Output the forum thread on transformer impedance matching below word for word, from "Title: Transformer Impedance" to "turns affect things?".
##### PROVIDED PASSAGE #####
Title: Transformer Impedance Matching - effect of absolute number of turns vs ratio
Post by: cadr on April 02, 2021, 05:06:18 pm
I am playing with an RF amplifier design, and I need to transform my 50 ohm load to something higher to make the transistors not need to work so hard.  I was going to make a transformer with a bifilar wired toroid.  I can set the turn ratio to do what I need, but I am confused on how the absolute number of turns matter.  As long as I have the desired ratio of turns, how does the primary having 10 turns vs 20 turns affect things?

Thanks!
Title: Re: Transformer Impedance Matching - effect of absolute number of turns vs ratio
Post by: TimFox on April 02, 2021, 05:46:14 pm
In general with transformers, the absolute number of turns affects the magnetizing inductance, one of the two important parasitic inductances in the model.  At low frequencies, the magnetizing inductance shunts the ideal transformer inside the model, and steals AC current from the load.  Of course, it also affects the leakage inductance, the other important parasitic inductance, which is important at high frequencies.  The ideal transformer, governed only by the turns ratio, is inside the parasitic components.
Title: Re: Transformer Impedance Matching - effect of absolute number of turns vs ratio
Post by: cadr on April 02, 2021, 05:57:33 pm
Thanks!
##### INFORMATION GIVEN #####
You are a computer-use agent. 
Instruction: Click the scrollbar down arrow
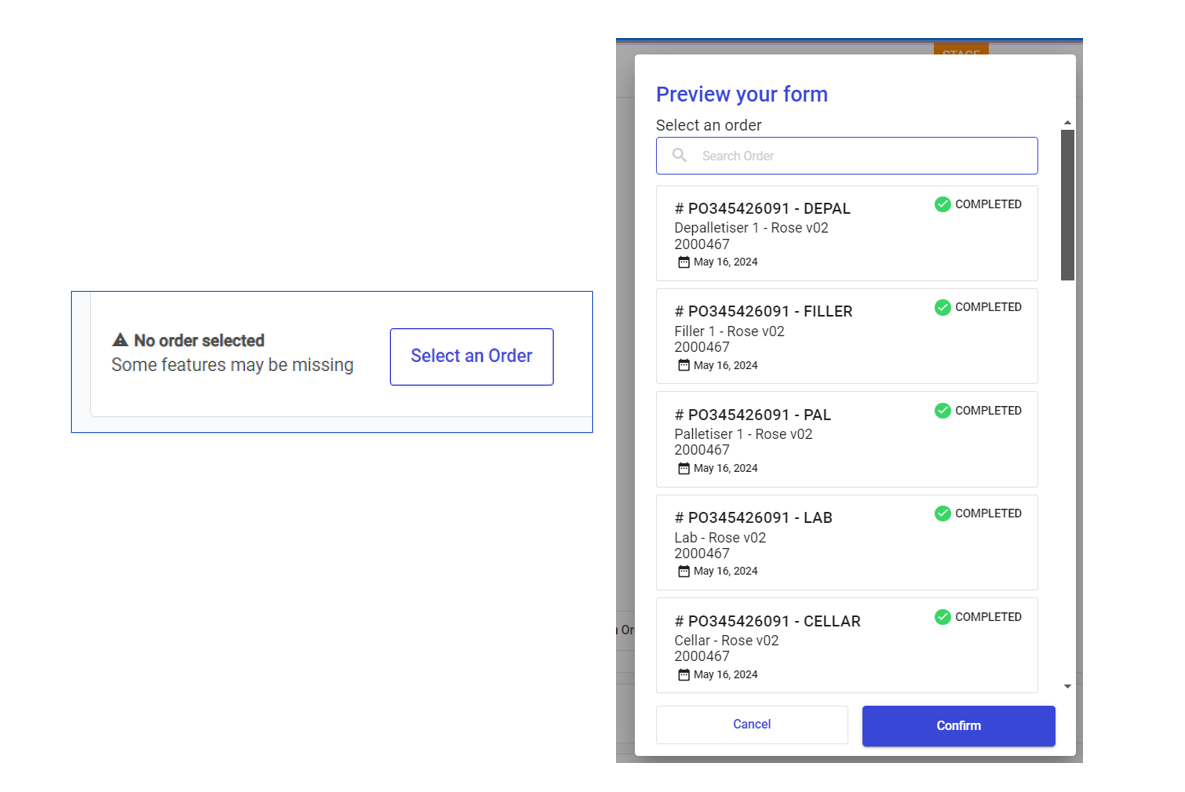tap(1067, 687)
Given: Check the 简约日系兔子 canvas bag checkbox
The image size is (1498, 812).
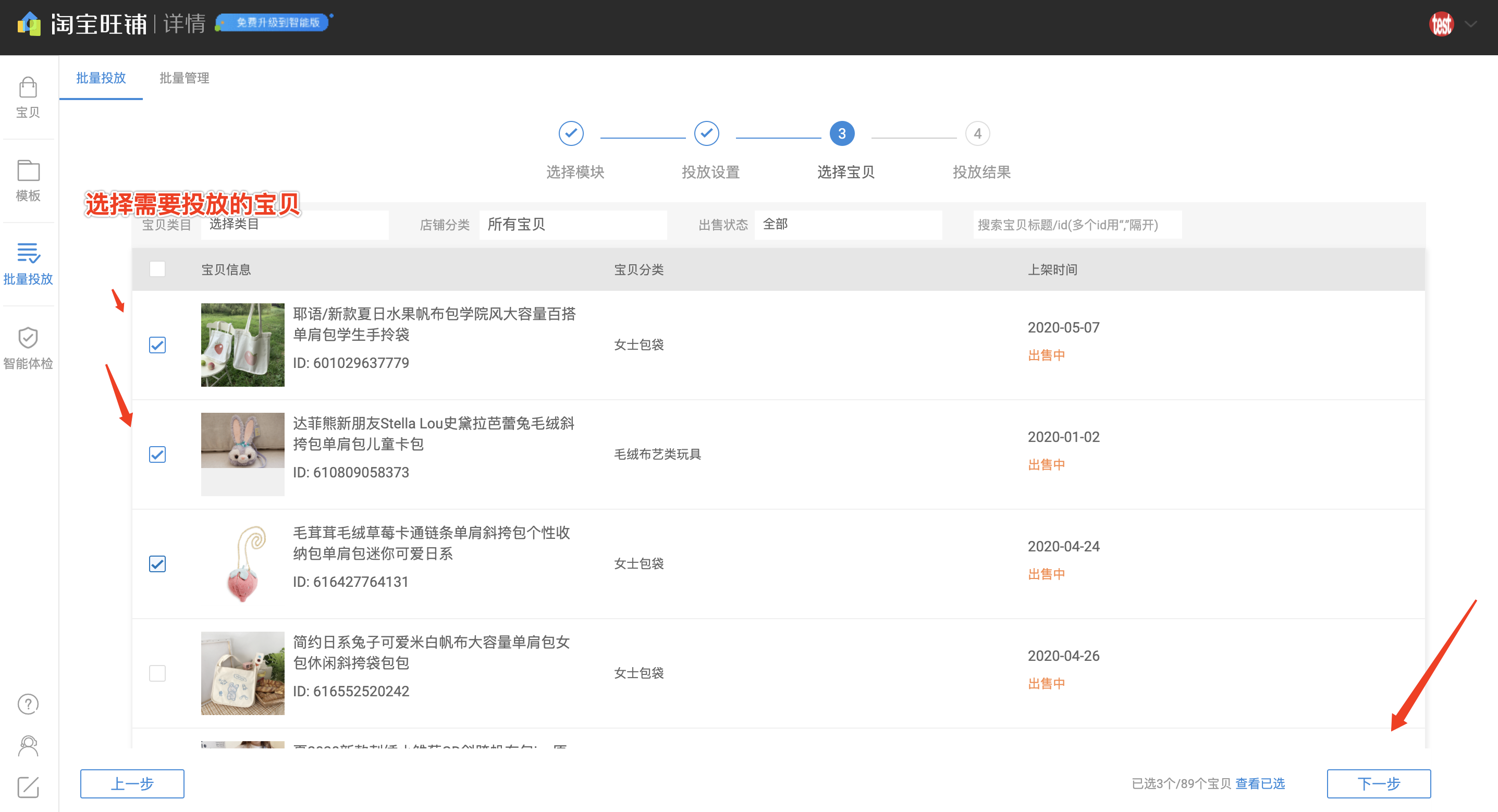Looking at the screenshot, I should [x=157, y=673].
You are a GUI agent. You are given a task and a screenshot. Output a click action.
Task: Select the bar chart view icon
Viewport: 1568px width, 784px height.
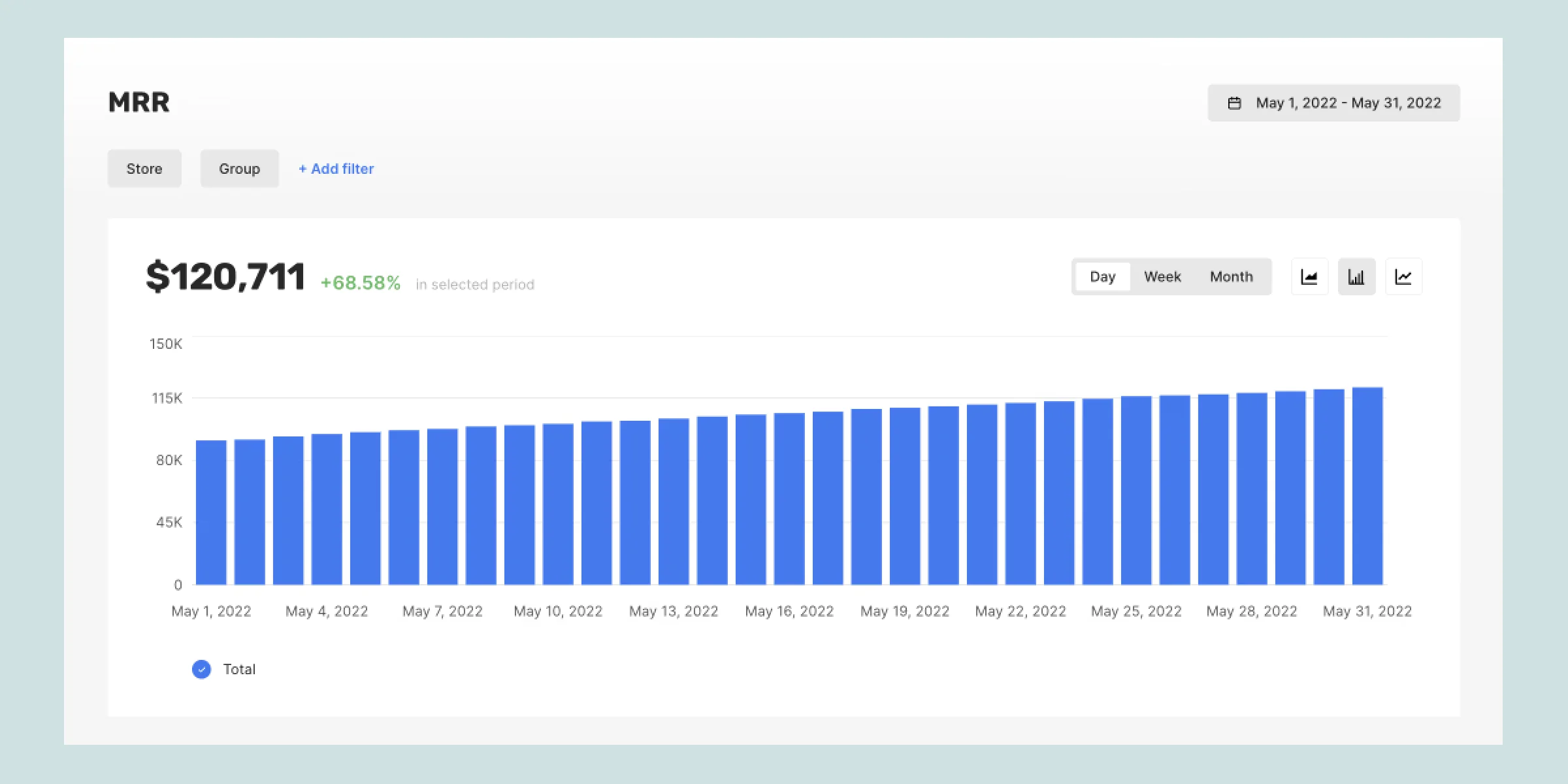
#####
TASK OUTPUT:
Title: Transformer Impedance Matching - effect of absolute number of turns vs ratio
Post by: cadr on April 02, 2021, 05:06:18 pm
I am playing with an RF amplifier design, and I need to transform my 50 ohm load to something higher to make the transistors not need to work so hard.  I was going to make a transformer with a bifilar wired toroid.  I can set the turn ratio to do what I need, but I am confused on how the absolute number of turns matter.  As long as I have the desired ratio of turns, how does the primary having 10 turns vs 20 turns affect things?